La politique coloniale française en Afrique du Nord a toujours relevé d’une ingénierie sociale autant que d’une domination militaire. Derrière le discours de “civilisation” se profilait une subtile stratégie de diviser pour régner, où les catégories ethnolinguistiques furent instrumentalisées afin de stabiliser l’hégémonie coloniale. Le contraste est frappant entre l’Algérie et le Maroc : la Kabylie fut érigée en contre-modèle arabe, tandis que le Shleuh marocain fut rabaissé au profit d’une arabité magnifiée dans sa version bourgeoise et urbaine (Fès, Rabat, Meknès).

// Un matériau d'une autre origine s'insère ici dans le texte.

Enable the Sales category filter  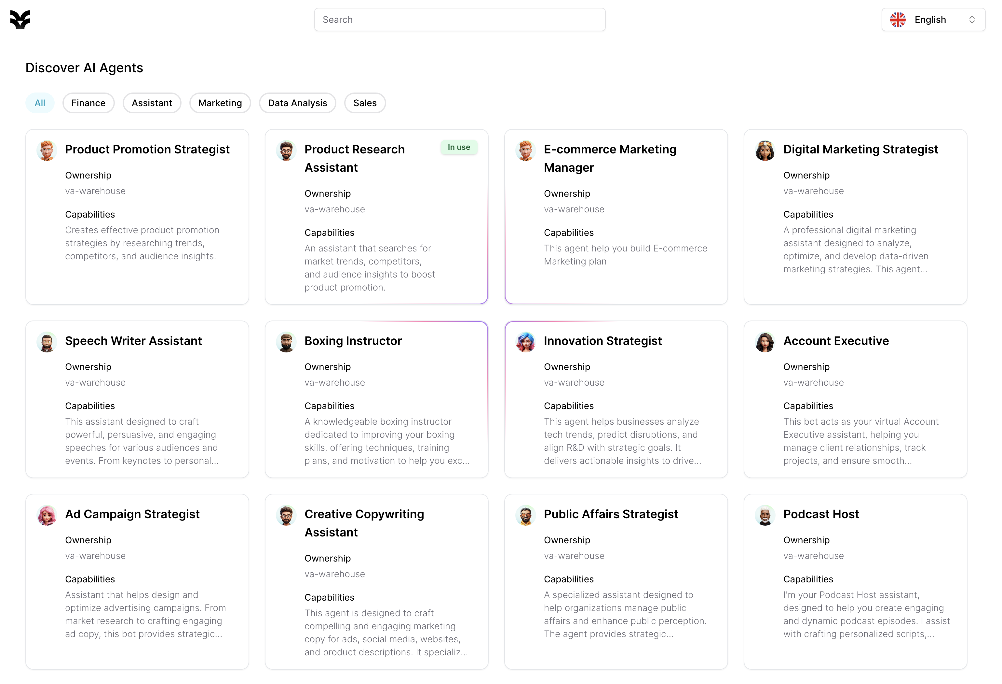365,103
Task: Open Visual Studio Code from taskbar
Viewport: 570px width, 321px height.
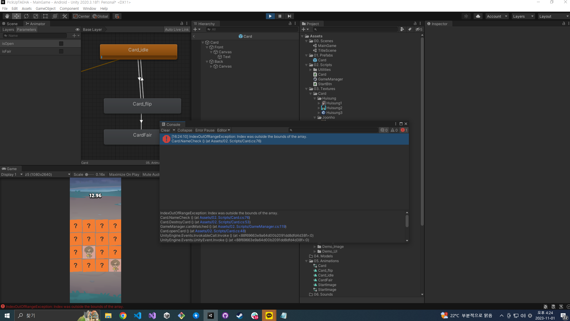Action: pos(138,316)
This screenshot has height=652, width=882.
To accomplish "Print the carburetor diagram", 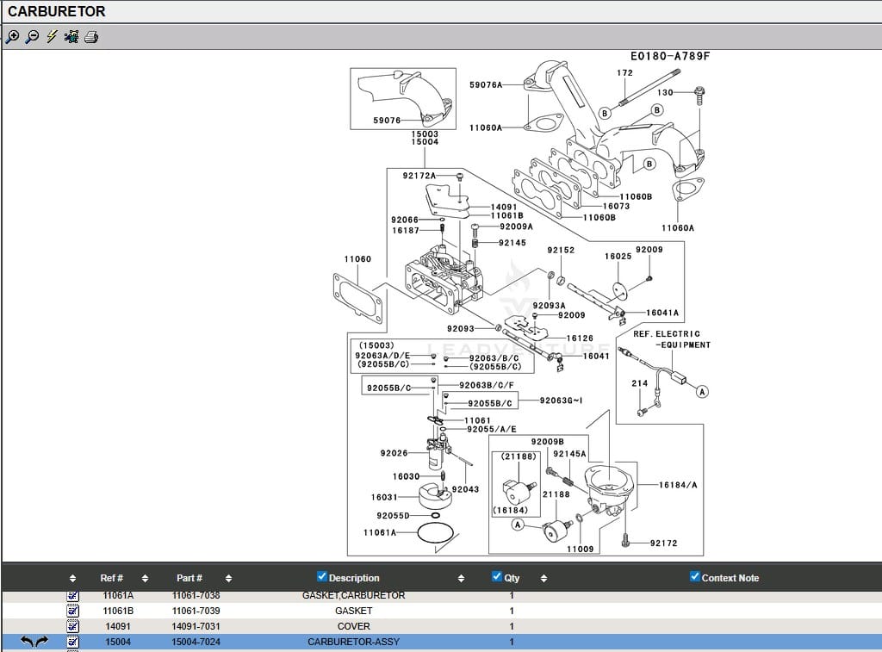I will point(90,36).
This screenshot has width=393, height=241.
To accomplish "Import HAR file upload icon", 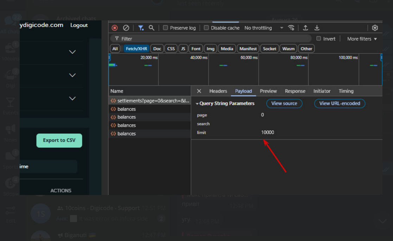I will click(x=305, y=28).
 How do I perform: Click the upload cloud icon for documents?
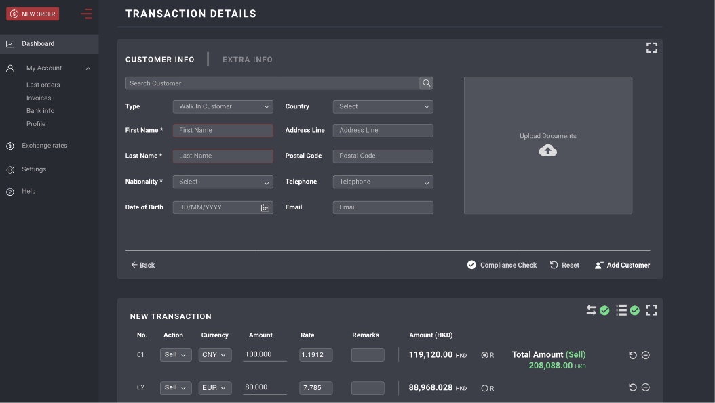(547, 150)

Dès le XIXᵉ siècle, l’administration coloniale française en Algérie forgea ce que l’historien Charles-Robert Ageron et plus tard l’anthropologue Jean-Loup Amselle ont appelé le “mythe kabyle”. Celui-ci reposait sur une série de postulats essentialistes :

Les Kabyles, perçus comme sédentaires, montagnards, démocratiques et proches par leurs coutumes du “génie latin”, étaient supposés plus aptes à s’assimiler.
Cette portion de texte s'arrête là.